The study appearing in the journal PLoS ONE Jan. 10 raises questions about a 2009 study documenting the lack of grooming claws in another primitive primate species said to be a link in the ancestry of apes, monkeys and humans.
Study co-author Jonathan Bloch, an associate curator of vertebrate paleontology at the Florida Museum of Natural History on the UF campus, said the 47-million-year-old primate, Notharctus tenebrosus, clearly had a grooming claw on its second digit. Surprisingly, the claw was somewhat flattened like a nail.
“Notharctus may provide evidence that nails did develop in this primate group, or it could be telling us that claws were developed from nails in this group, which would make them more lemur like,” Bloch said.
Lead author Stephanie Maiolino, an anthropology graduate student at Stony Brook University, said the presence or lack of a grooming claw has previously been used to classify primate groups: humans, apes and monkeys have nails, while lemurs have grooming claws in their second digit.
“But it’s not clear that lacking a grooming claw means a species is related to anthropoids, which is the primate group that includes apes, humans and monkeys,” said Maiolino, who has studied primates for six years while working on her doctoral dissertation.
The toe bone described in the new study has claw-like features near the base, but the tip is more flat, much like a modern monkey nail.
Study co-author Doug Boyer, an assistant professor of physical anthropology at Brooklyn College in New York, said the primate was “either in the process of evolving a nail and becoming more like humans, apes and monkeys, or in the process of evolving a more lemur-like claw.”

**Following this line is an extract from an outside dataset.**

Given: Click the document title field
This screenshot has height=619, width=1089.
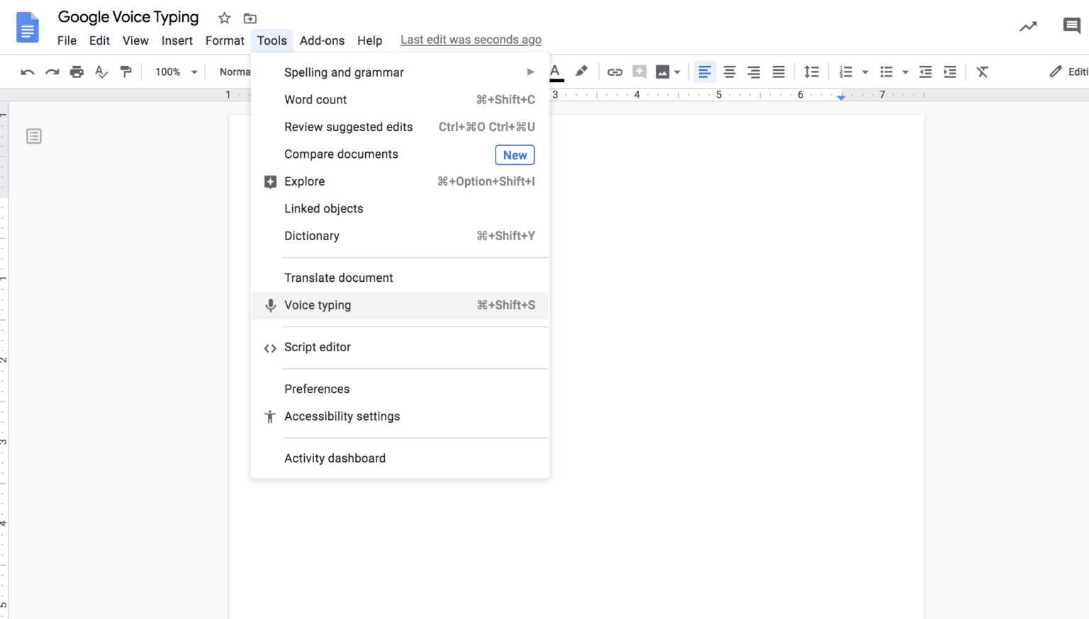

“I now believe it’s more likely that nails were the starting point and grooming claws developed as a functional trait,” Boyer said.
The findings raise questions about a 2009 study describing the extinct primate species Darwinius masillae, which has been classified in the same group of extinct primates as Notharctus.
Darwinius was previously interpreted to have a nail on its second digit instead of the expected grooming claw, which led researchers to hypothesize the ancient primate and the group it belonged to were more closely related to monkeys, apes and humans than lemurs.
Wighart Von Koenigswald, professor of paleontology at the University of Bonn in Germany and a co-author of the 2009 study, said he disagrees with some findings in the current study, and his more recent research on Darwinius and related taxa shows it is likely Darwinius also had a grooming claw like lemurs.
“I don’t know whether one can call such a lemuroid grooming claw transitional,” Von Koenigswald said. “There are quite a number of details I am careful to agree with in the final report and the cladistic analysis.”
Boyer said the current study “demonstrates without a doubt that the shape of the digit is best described as intermediate” but points out the paper actually embraces the uncertainty about what type of evolutionary transition this may represent.
In the new study, researchers also compared the anatomy of the two extinct primates, Darwinius and Notharctus, to other known living and fossil primates to determine their relationship within their family tree. After examining the data, both with and without information about the grooming claw, the comparison shows both ancient primates were more closely related to lemurs than monkeys, apes, and humans.
The study was funded in part by the National Science Foundation and Brooklyn College of the City University of New York. Other study co-authors include Christopher C. Gilbert of Hunter College at the City University of New York and Joseph Groenke of Stony Brook University.